Coronavirus nsp12 cannot function independently; it has two essential cofactor proteins, nsp7 and nsp8, that form a Replication and Transcription Complex (RTC). Structural studies of the RTC indicate that nsp7 and nsp8 form an 8:8 hexadecamer which acts as a primase to initiate viral replication.

While nsp12 is relatively well conserved across the Coronavirus viral species, there are biochemical and structural differences between the RdRp domain of SARS-CoV and SARS-CoV-2. SARS-CoV-2 RdRp has lower enzymatic activity and lower thermal stability compared to the RdRp domain in SARS-CoV.

=== Targeting by Remdesivir ===
Nsp12 is researched as a target for antiviral drugs as it is highly structurally conserved across related viruses and strains, and there are no human proteins with close structural homology. The emergence of SARS-CoV-2 and associated COVID19 disease led to the investigation of Remdesivir as an antiviral drug for SARS-CoV-2. Remdesivir is a nucleoside analog which can compete with ATP for incorporation into the RNA strand and prematurely terminate RNA synthesis.

== NiRAN Domain ==
Coronavirus nsp12 has an N-terminal nidovirus RdRp-associated nucleotidyltransferase (NiRAN) domain which is essential for viral replication. The NiRAN domain is capable of transferring nucleotides as functional groups and it contains three key motifs called A, B, and C with seven invariant residues.
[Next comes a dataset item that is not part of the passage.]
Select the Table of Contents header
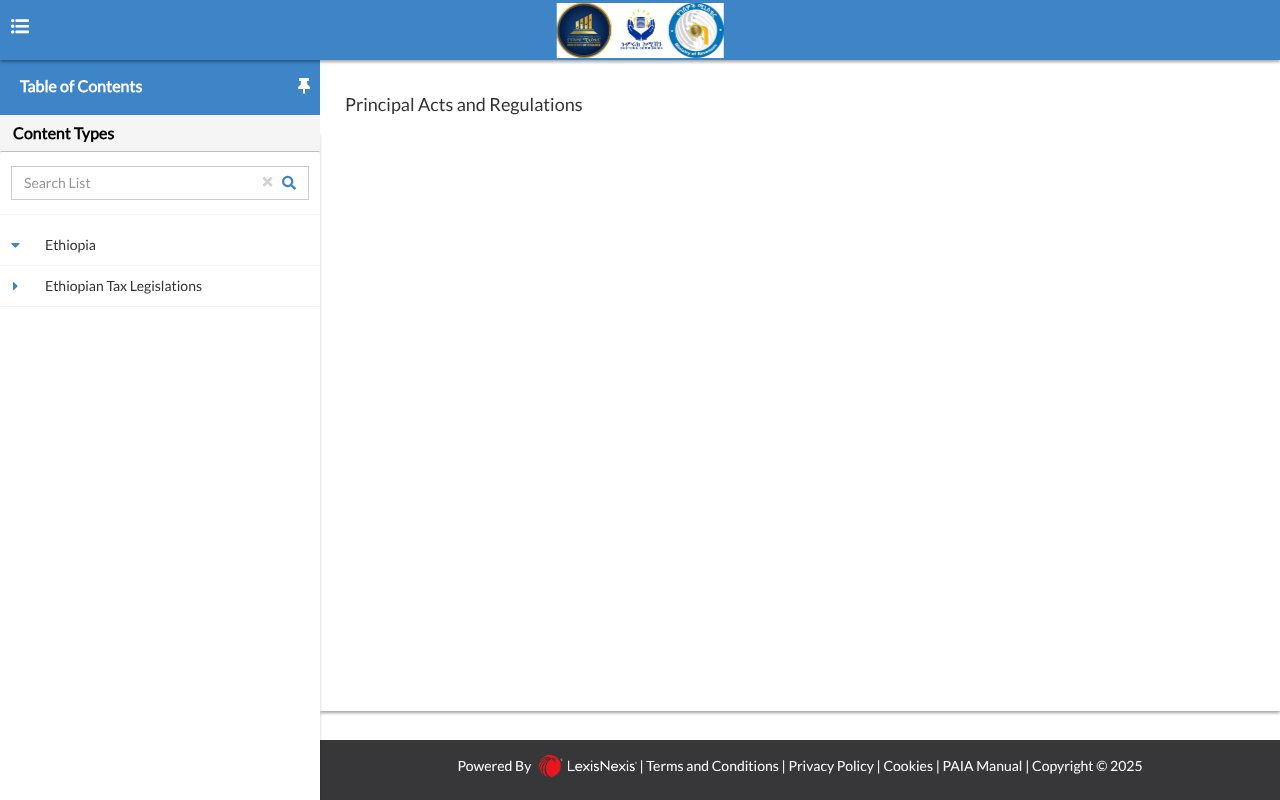The image size is (1280, 800). point(81,87)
The biological function of the nsp12 NiRAN domain is not as well characterized as RdRp, but recent research has elucidated a possible role for the NiRAN domain in viral RNA capping. An additional non-structural protein, nsp9, was shown to associate with nsp12. The biologically active form of nsp9 was additionally shown to be capable of binding nucleic acids with a preference for single-stranded RNA and could cleave nucleotide triphosphates and transfer the resulting nucleotide monophosphates to protein substrates in a process called NMPylation. Park and colleagues demonstrated that the SARS-CoV-2 NiRAN domain could cleave a pyrophosphate from the end of an uncapped RNA genome and transfer the monophosphorylated RNA to nsp9 to RNAylate it. The domain can then transfer the monophosphorylated RNA from nsp9 to a Guanidine Diphosphate (GDP) to form the initial cap structure for SARS-CoV-2.